Reports suggested the new proposals included concessions to Greece, allowing them to impose 13 per cent VAT on "basic" food (in a draft leaked yesterday, creditors had changed the word to "unprocessed").
European markets jumped on the news, with the FTSE 100 reversing earlier falls to rise 0.08 per cent, while Germany's Dax rose 0.71 per cent. In Athens, stocks rose 0.34 per cent.
Negotiators were back around the table this morning, as the deadline loomed for Greece to pay IMF €1.6bn (£1.1bn) on 30 June.
Although reports from the FT suggested Greek Prime Minister Alexis Tsipras had been given a deadline of 11am Brussels time to reach an agreement, that time came and went without any news.

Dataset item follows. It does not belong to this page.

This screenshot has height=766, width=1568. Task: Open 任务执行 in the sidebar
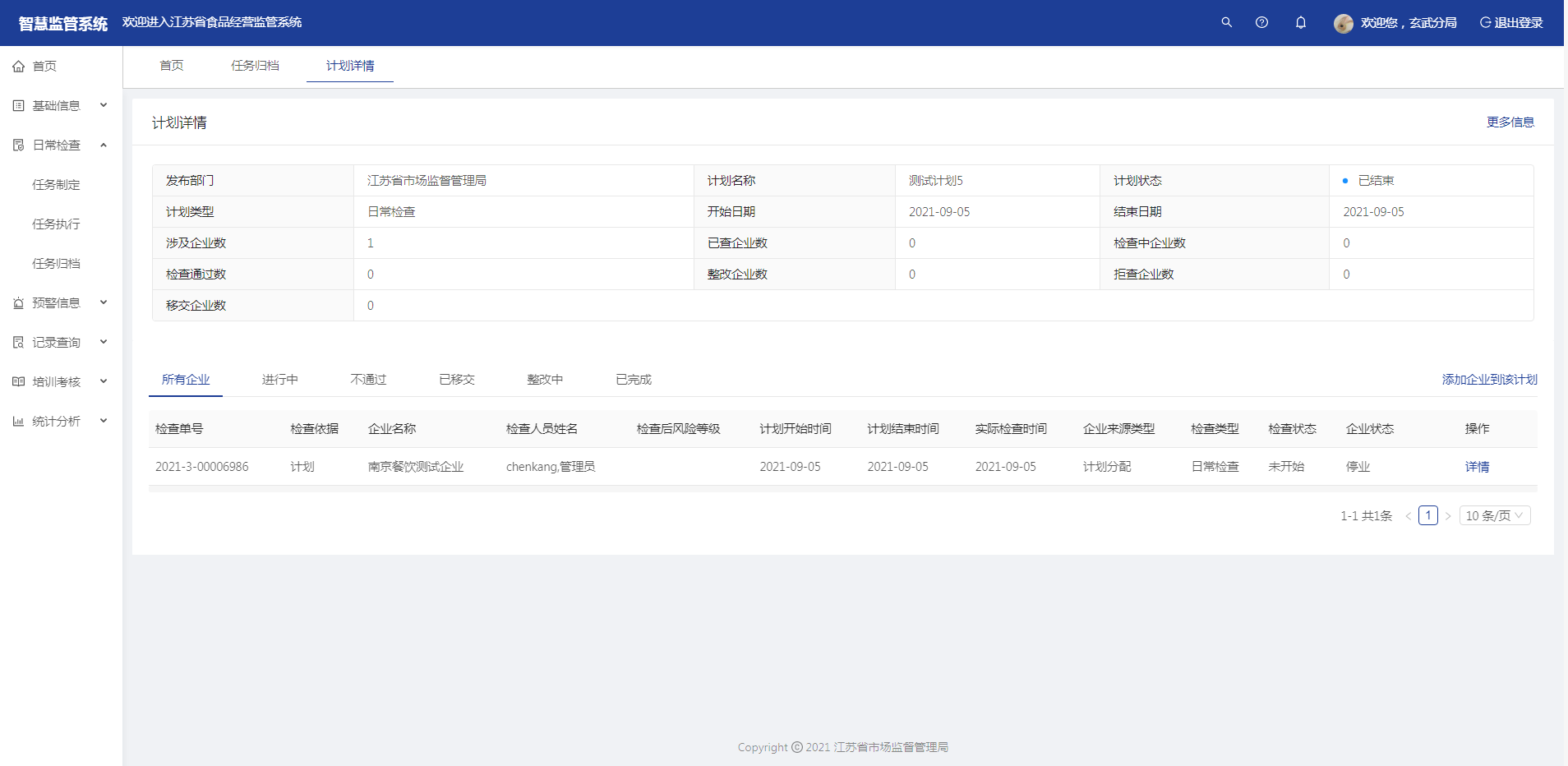point(56,224)
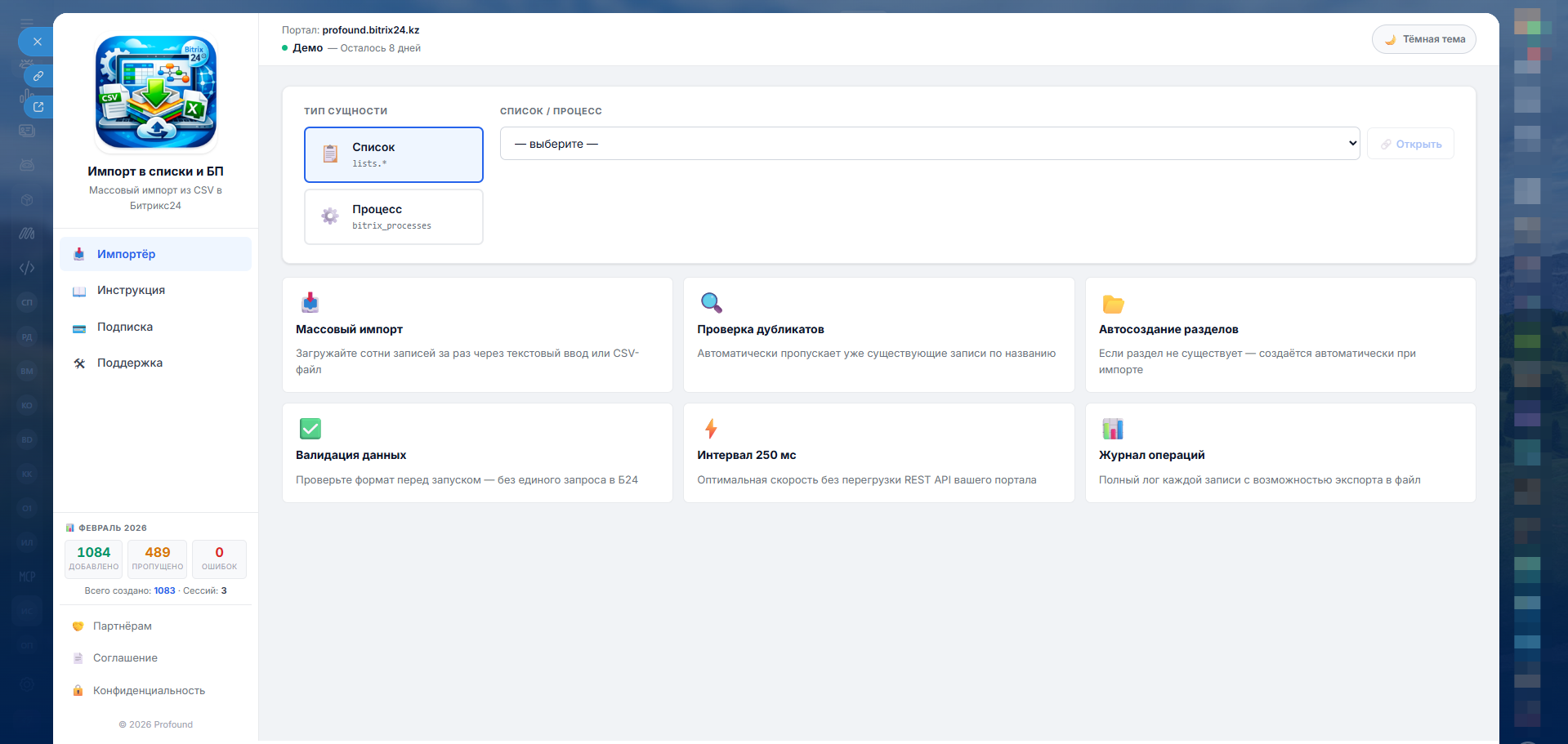
Task: Click the Поддержка tools icon
Action: coord(79,363)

As he arrived at the European Commission ahead of yet another Eurogroup meeting this morning, Austrian finance minister Hans Joerg Schelling said Sunday was the final deadline to reach an agreement.
Yesterday's leaked draft document showed dozens of lines of changes to Greece's original reform proposals. Earlier, Tsipras had vented his frustration, telling aides that creditors "either don't want an agreement or they are serving specific interest groups in Greece".